Consiglio di Stato
Sezione III
Sentenza 14 ottobre 2021, n. 6901

Presidente ed Estensore: Lipari

FATTO E DIRITTO

1. La sentenza impugnata ha accolto il ricorso proposto dalle attuali appellate per l'annullamento del provvedimento adottato dalla Prefettura di Pordenone, con il quale era stata rigettata la domanda di emersione di rapporto di lavoro irregolare, ex art. 5 del d.lgs. n. 109/2012, presentata in favore di cittadina extracomunitaria, di nazionalità moldava.
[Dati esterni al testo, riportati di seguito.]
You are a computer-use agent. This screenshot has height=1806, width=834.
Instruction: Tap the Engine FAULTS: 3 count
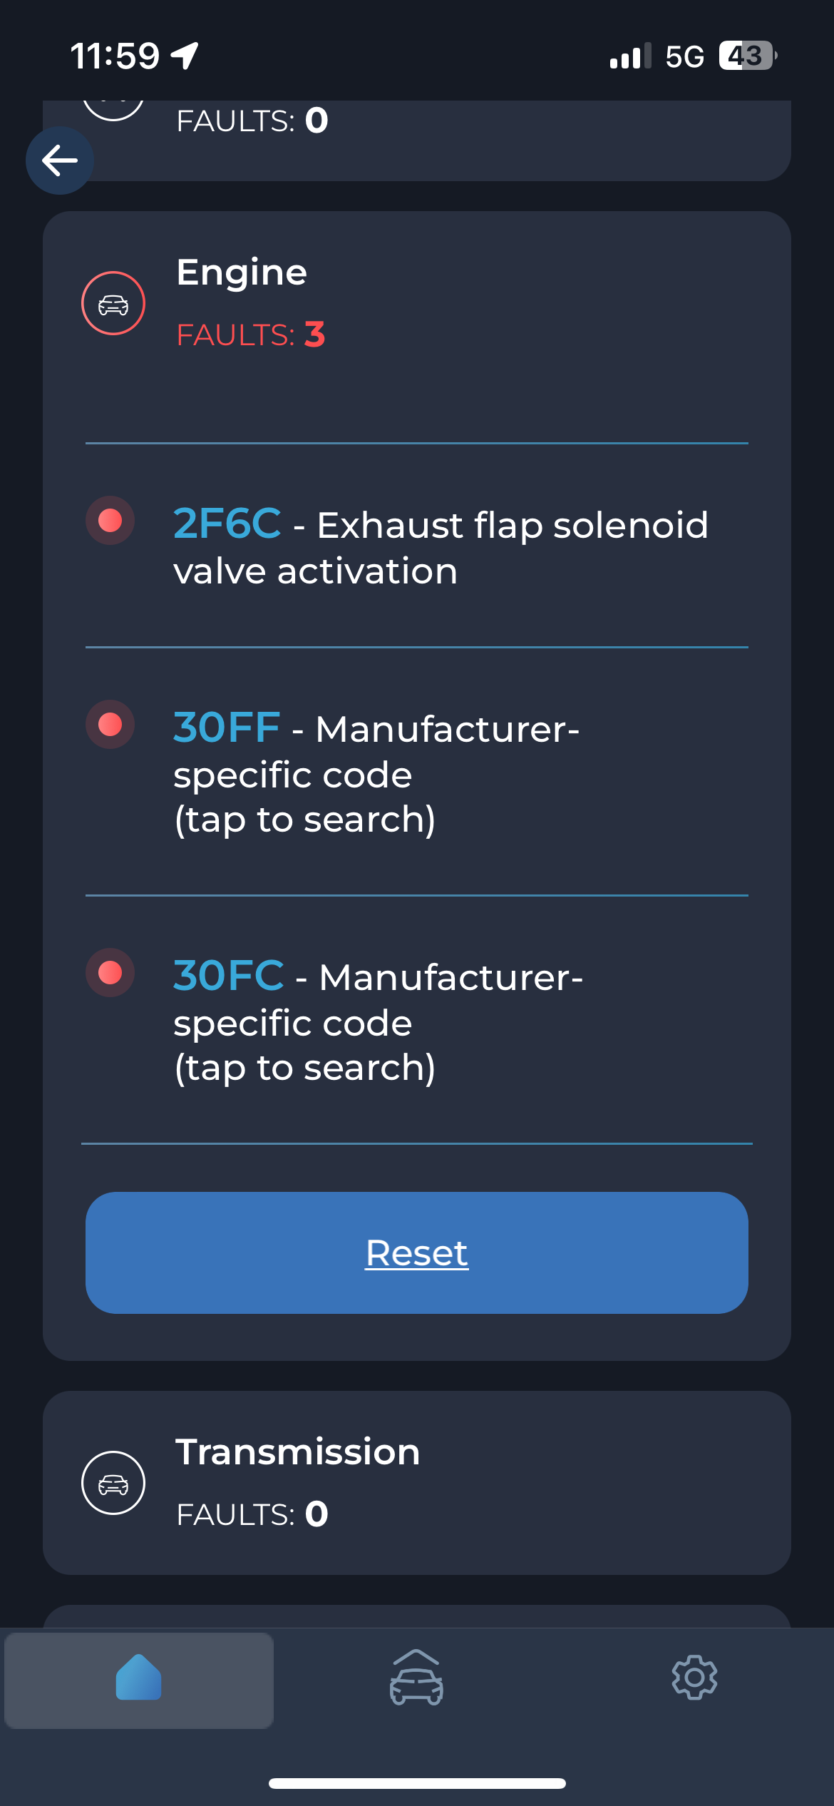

Le ragioni del diniego derivano dalla circostanza che la cittadina extracomunitaria risulta destinataria di un atto di segnalazione di inammissibilità dell'ingresso e permanenza nel territorio europeo compreso in area Schengen, adottato dall'Autorità di pubblica sicurezza della Grecia.

Pertanto, a giudizio dell'amministrazione, l'istanza di emersione deve essere inderogabilmente respinta.

2. Secondo il T.A.R., invece, il diniego è illegittimo, perché non motiva in ordine alle ragioni sostanziali che impedirebbero il riconoscimento dell'emersione: a tale scopo non potrebbe reputarsi idoneo il mero richiamo al provvedimento di "inammissibilità" emesso dall'autorità greca.

Il Ministero appellante contesta l'impugnata decisione, sostenendo che la segnalazione impedisce in radice la regolarizzazione del richiedente, senza che l'autorità amministrativa nazionale possa sindacare il provvedimento richiamato.

Le appellate, pur ritualmente intimate, non si sono costituite in giudizio.

3. L'appello è fondato.

Il Collegio non ha ragione di discostarsi dal proprio orientamento consolidato, in forza del quale la segnalazione di inammissibilità dell'ingresso del cittadino straniero nel territorio Schengen preclude, in radice, ogni possibilità di ottenere il richiesto provvedimento di regolarizzazione dello straniero presente in Italia.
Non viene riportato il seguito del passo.